--- Input material ---

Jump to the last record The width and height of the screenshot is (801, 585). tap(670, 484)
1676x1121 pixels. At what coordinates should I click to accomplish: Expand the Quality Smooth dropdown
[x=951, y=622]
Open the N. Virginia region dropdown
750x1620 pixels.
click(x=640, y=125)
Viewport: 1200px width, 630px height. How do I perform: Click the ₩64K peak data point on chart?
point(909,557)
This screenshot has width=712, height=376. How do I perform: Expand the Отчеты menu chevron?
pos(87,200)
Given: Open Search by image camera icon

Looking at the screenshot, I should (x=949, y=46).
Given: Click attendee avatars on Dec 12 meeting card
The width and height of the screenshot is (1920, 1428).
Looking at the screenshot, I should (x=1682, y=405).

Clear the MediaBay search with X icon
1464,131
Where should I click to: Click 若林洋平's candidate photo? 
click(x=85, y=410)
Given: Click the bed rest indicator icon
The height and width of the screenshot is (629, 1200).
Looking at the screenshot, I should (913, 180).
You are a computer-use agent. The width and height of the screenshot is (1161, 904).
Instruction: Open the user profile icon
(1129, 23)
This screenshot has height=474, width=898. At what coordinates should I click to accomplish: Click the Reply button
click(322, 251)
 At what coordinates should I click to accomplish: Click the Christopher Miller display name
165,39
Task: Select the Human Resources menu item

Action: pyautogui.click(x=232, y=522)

---

## [What is expected]
Please copy out the data above exactly.

## [Your response]
Jump to the last record The width and height of the screenshot is (801, 585). tap(670, 484)
1676x1121 pixels. At what coordinates should I click to accomplish: Expand the Quality Smooth dropdown
[x=951, y=622]
Open the N. Virginia region dropdown
750x1620 pixels.
click(x=640, y=125)
Viewport: 1200px width, 630px height. How do I perform: Click the ₩64K peak data point on chart?
point(909,557)
This screenshot has width=712, height=376. How do I perform: Expand the Отчеты menu chevron?
pos(87,200)
Given: Open Search by image camera icon

Looking at the screenshot, I should (x=949, y=46).
Given: Click attendee avatars on Dec 12 meeting card
The width and height of the screenshot is (1920, 1428).
Looking at the screenshot, I should (x=1682, y=405).

Clear the MediaBay search with X icon
1464,131
Where should I click to: Click 若林洋平's candidate photo? 
click(x=85, y=410)
Given: Click the bed rest indicator icon
The height and width of the screenshot is (629, 1200).
Looking at the screenshot, I should (913, 180).
You are a computer-use agent. The width and height of the screenshot is (1161, 904).
Instruction: Open the user profile icon
(1129, 23)
This screenshot has height=474, width=898. At what coordinates should I click to accomplish: Click the Reply button
click(322, 251)
 At what coordinates should I click to accomplish: Click the Christopher Miller display name
165,39
Task: Select the Human Resources menu item

Action: pyautogui.click(x=232, y=522)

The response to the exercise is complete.